# [The task]
Please report how many lines in the data underneath hold the word "field", with no other text.

# [Data records]
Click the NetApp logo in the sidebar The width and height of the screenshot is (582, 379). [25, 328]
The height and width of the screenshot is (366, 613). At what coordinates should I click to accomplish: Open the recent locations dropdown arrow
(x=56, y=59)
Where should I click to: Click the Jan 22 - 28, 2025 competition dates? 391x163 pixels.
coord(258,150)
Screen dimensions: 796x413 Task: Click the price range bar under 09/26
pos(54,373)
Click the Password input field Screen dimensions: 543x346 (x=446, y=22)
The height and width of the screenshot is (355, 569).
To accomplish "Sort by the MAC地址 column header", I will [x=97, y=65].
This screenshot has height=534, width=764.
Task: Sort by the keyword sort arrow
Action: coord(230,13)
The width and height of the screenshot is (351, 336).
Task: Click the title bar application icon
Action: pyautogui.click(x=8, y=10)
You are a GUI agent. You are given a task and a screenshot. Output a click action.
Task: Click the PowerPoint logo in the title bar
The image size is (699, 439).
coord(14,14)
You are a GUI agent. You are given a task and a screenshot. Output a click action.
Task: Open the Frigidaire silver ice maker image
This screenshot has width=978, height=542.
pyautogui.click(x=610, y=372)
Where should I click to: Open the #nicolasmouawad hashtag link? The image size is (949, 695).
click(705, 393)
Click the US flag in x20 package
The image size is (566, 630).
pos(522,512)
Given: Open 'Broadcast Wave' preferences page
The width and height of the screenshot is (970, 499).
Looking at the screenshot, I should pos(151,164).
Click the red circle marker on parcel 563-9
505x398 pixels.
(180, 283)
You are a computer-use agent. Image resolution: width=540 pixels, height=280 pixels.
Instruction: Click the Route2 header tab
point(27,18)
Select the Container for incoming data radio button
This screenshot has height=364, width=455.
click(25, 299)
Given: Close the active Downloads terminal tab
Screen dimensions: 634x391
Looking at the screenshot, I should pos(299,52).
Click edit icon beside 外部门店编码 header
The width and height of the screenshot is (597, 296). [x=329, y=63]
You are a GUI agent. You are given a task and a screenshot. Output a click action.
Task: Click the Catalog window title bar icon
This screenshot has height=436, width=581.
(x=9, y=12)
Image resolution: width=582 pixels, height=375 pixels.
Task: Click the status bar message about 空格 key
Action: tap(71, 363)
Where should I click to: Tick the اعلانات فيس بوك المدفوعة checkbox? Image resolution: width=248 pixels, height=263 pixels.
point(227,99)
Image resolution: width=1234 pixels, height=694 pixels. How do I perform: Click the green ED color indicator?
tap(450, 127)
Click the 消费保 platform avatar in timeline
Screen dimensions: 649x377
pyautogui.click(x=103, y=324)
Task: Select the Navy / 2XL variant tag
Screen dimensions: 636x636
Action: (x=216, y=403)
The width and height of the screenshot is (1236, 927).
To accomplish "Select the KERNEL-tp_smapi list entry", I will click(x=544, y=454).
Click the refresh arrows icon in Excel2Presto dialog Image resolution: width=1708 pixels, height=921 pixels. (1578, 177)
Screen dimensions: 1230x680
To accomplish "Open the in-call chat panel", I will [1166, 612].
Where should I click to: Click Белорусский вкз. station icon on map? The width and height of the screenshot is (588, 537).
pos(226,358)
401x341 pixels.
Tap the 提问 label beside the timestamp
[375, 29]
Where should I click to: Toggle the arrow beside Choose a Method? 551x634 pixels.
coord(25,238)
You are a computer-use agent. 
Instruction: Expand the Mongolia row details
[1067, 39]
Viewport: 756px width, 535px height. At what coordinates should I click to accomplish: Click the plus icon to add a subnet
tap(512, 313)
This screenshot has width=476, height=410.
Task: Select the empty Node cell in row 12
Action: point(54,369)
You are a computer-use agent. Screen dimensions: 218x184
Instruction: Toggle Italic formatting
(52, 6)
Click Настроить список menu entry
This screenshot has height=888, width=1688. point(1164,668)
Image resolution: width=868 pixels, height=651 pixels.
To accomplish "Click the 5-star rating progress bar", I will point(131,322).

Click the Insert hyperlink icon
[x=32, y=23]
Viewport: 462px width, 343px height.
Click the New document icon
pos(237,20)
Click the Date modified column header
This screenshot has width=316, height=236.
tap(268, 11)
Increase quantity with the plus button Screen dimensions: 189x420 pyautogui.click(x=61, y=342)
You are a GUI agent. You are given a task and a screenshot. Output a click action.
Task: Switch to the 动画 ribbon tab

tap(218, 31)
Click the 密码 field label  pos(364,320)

# [Task answer]
2